Victoria: Desde luego -accedió la señora Hudgens, con una contención admirable-.

Se retiró, cerrando la puerta al salir. Ness no se atrevía a mirarlo. Estaba segura de que solo eso, por sí mismo, delataba ya su culpabilidad.

Él se le acercó.

Zac: Señorita Hudgens, ¿quiere casarse conmigo?

Nunca en su vida había oído palabras más aterradoras. Sus ojos se encontraron.

Ness: Hace tres días estaba decidido a casarse con otra.

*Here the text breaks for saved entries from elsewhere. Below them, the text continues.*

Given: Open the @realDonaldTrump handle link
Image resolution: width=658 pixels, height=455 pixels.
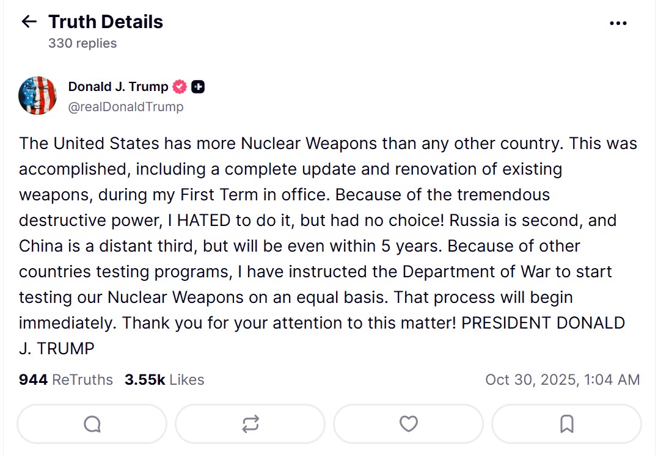Looking at the screenshot, I should pos(126,107).
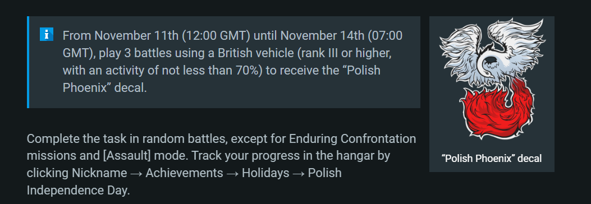Click the blue left border of info box
This screenshot has height=204, width=591.
tap(28, 62)
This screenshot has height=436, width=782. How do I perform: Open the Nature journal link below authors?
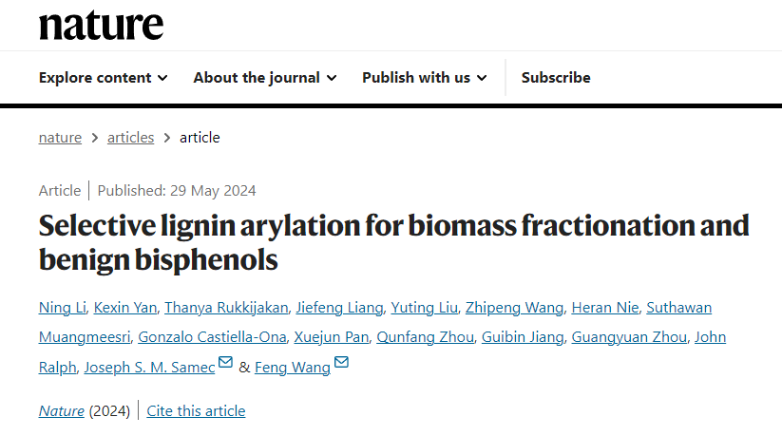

Zac: Hoy estoy decidido a casarme con usted.

Ness: ¿Qué ha pasado en este espacio de tiempo para hacerle cambiar de idea tan drásticamente?

Zac: He recibido una carta de la señorita Von Tussle. Se ha casado con un miembro de la casa del príncipe de Lobomirski.

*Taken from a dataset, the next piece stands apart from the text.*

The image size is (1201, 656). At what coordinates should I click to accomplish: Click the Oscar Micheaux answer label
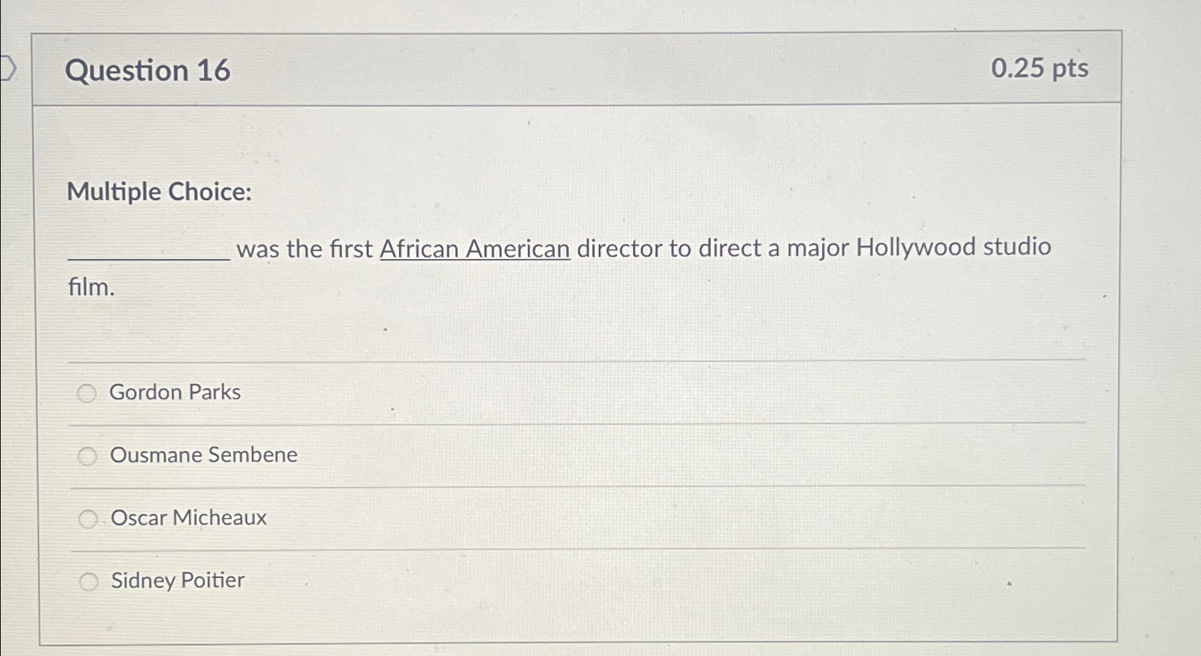tap(188, 518)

«No, no es verdad.» Ness había sacado aquel nombre de un libro sobre la nobleza europea que había encontrado en la colección de su madre. Estudió la nota de la señorita Von Tussle y después compuso su engaño, incorporando cuidadosamente las medias disculpas y la impotente nostalgia de la señorita Von Tussle. Luego se lo había llevado todo al guardabosque de Briarmeadow, un viejo que había sido falsificador en su juventud y que le tenía el afecto indulgente de un abuelo.

Ness: Entiendo -dijo, débilmente-. Así que ha decidido ser práctico.

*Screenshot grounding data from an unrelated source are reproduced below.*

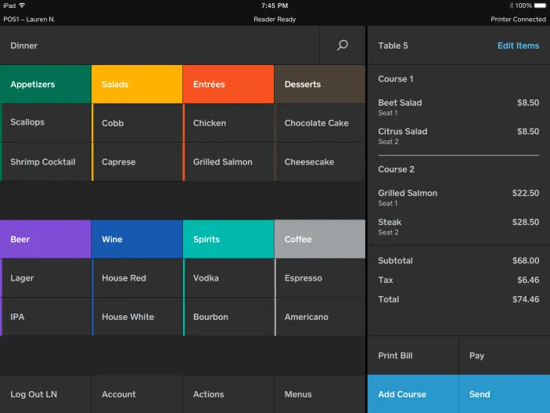This screenshot has height=413, width=550.
Task: Open the Actions menu
Action: pos(228,394)
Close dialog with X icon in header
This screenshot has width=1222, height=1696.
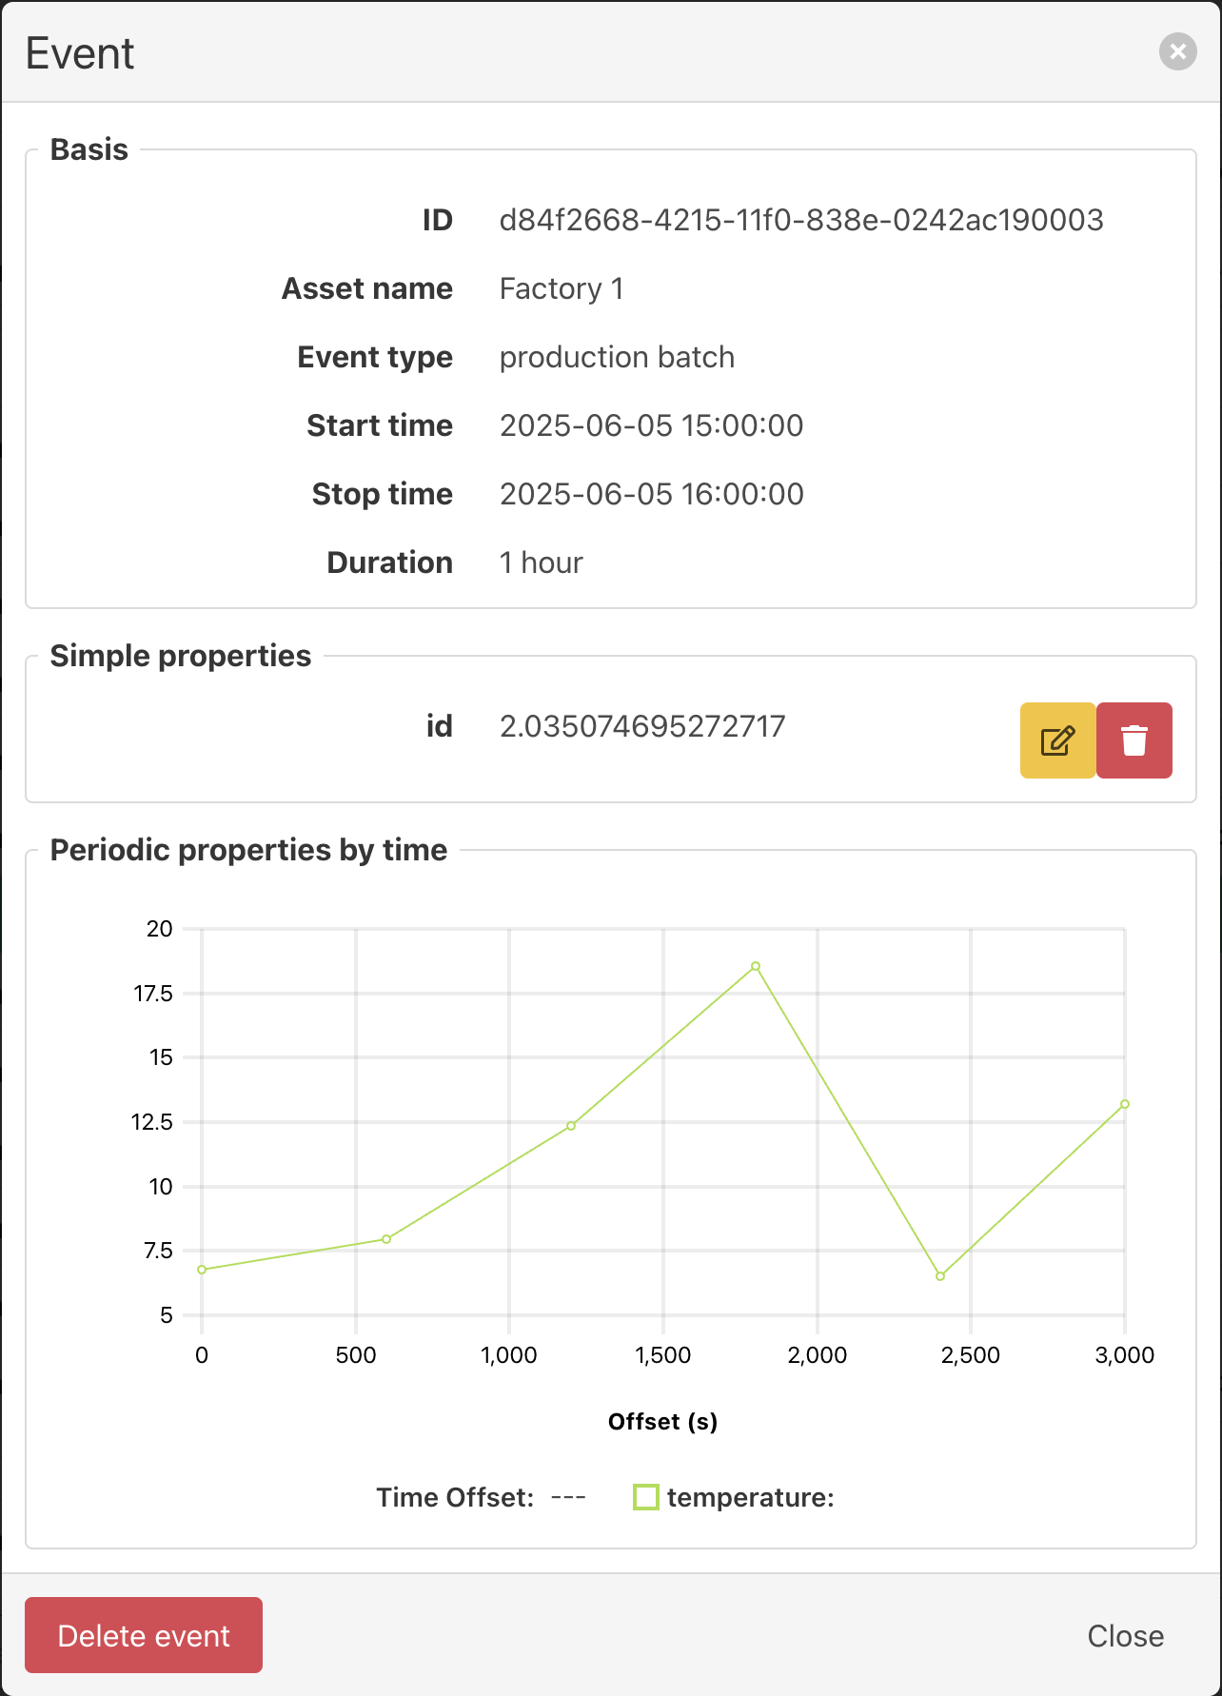[1177, 51]
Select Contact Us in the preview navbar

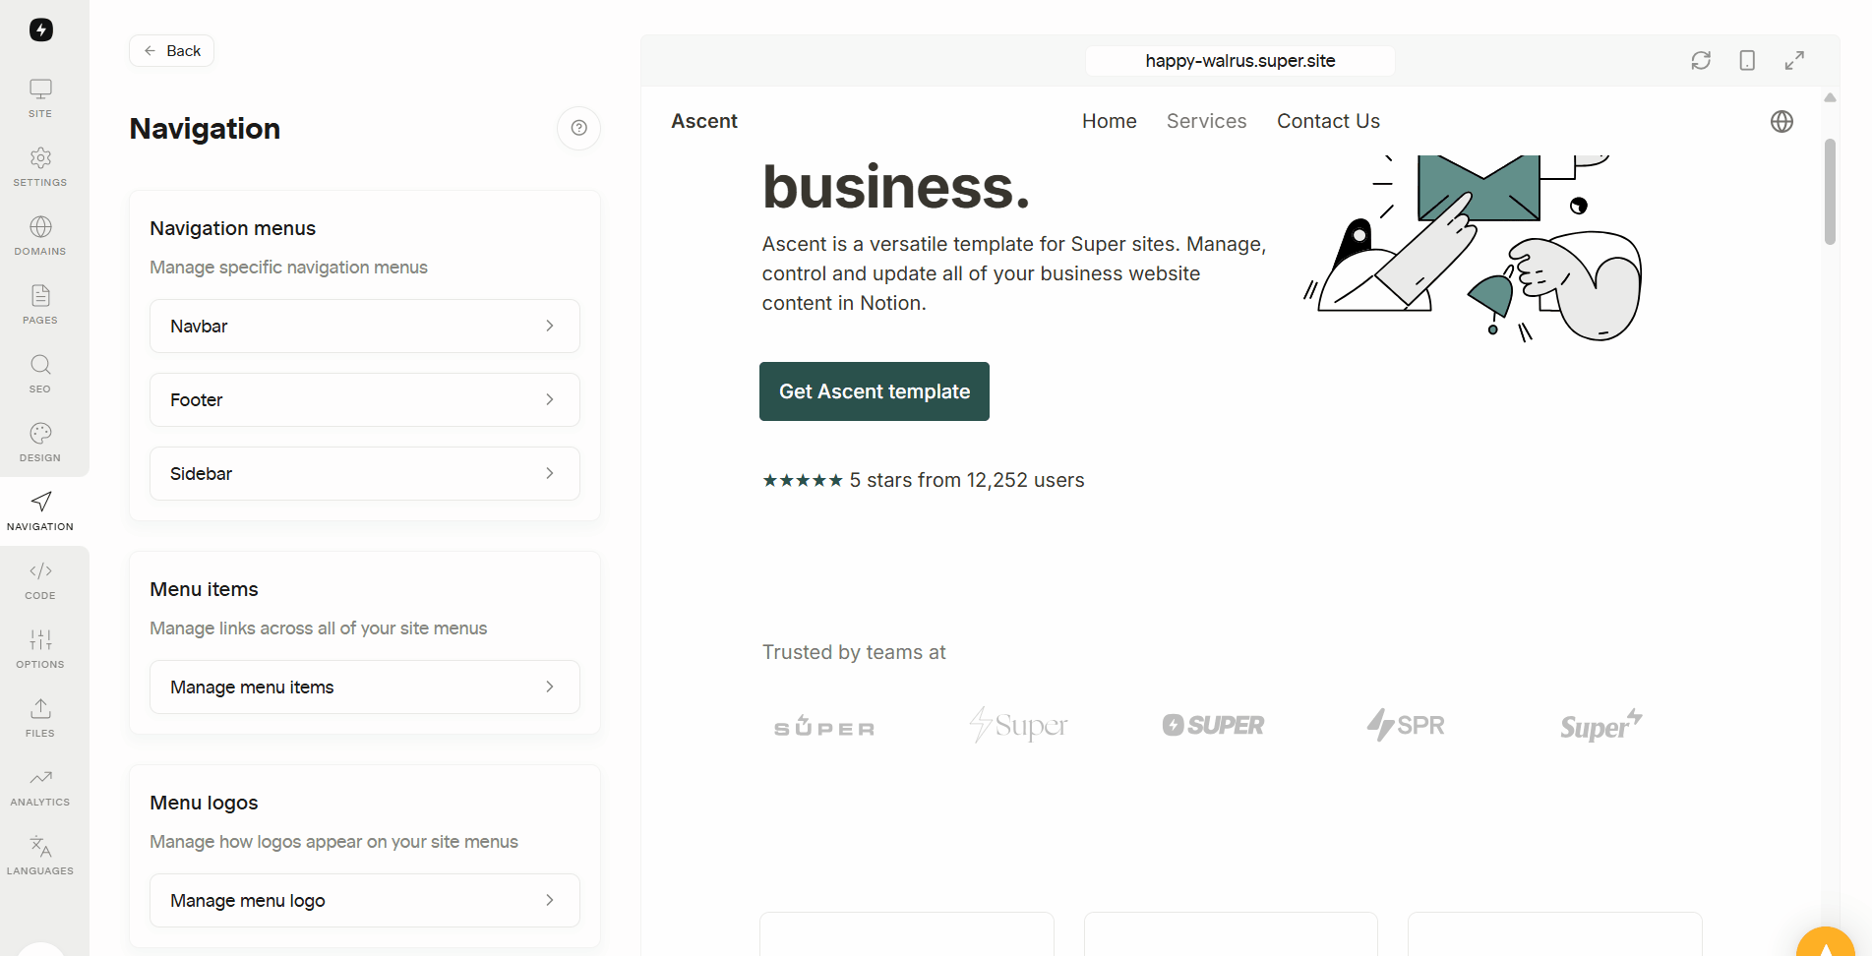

Zac: Supongo que se podría decir que parte de mi decisión ha estado motivada por el materialismo -dijo en voz baja, acercándose tanto que ella podía percibir el frío y vigorizante olor del invierno que todavía se aferraba a su chaqueta-. Aunque le juro por mi vida que no puedo recordar ninguna de esas razones.

Le levantó la barbilla y la besó.

Había besado a otros hombres antes -a varios- cuando se aburría en los bailes o le irritaban las prohibiciones de su madre. Consideraba que era una actividad más extraña que interesante y, a veces, había estudiado al hombre que besaba con los ojos muy abiertos, calculando la magnitud de sus deudas.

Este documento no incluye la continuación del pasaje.